U.S. officials said last week that the U.S. Navy avoided military drills that could have further inflamed tensions with Beijing during the Oct. 27 patrol by the destroyer USS Lassen in the Spratly islands, an approach experts said could reinforce rather than challenge China's sovereignty claims.

Senator John McCain, the Republican head of the Senate Armed Services Committee, said in a Nov. 9 letter to U.S. Defense Secretary Ash Carter it was vital there should be no misunderstanding about U.S. objectives.

"I believe it is critical that the Department of Defense publicly clarify ... the legal intent behind this operation and any future operations of a similar nature," McCain wrote in the letter seen by Reuters on Wednesday.

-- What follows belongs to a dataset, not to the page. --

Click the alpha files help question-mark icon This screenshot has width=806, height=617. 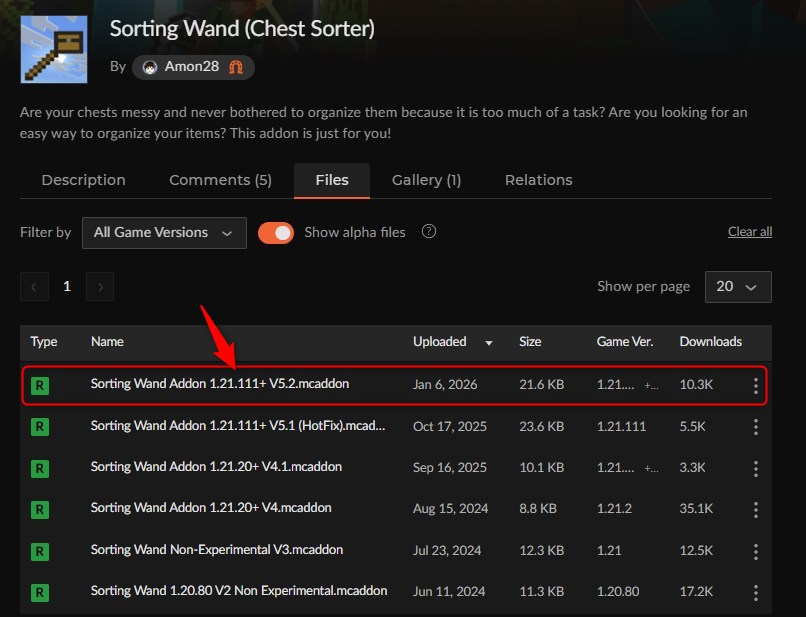(x=429, y=231)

Washington argues that islands China has built up in the South China Sea are not entitled to a territorial limit under international law as they used to be under water at high tide.

 

China reacted angrily to the patrol near Subi Reef, which followed months of U.S. preparation, despite its lack of military drills.

But analysts said that if the Lassen failed to conduct military drills, the operation would have resembled what is known as "innocent passage," and could have reinforced China's claim to a territorial limit around the reef.

McCain called on Carter to clarify what excessive claims the Lassen was intending to challenge and whether the warship operated under the rules of innocent passage.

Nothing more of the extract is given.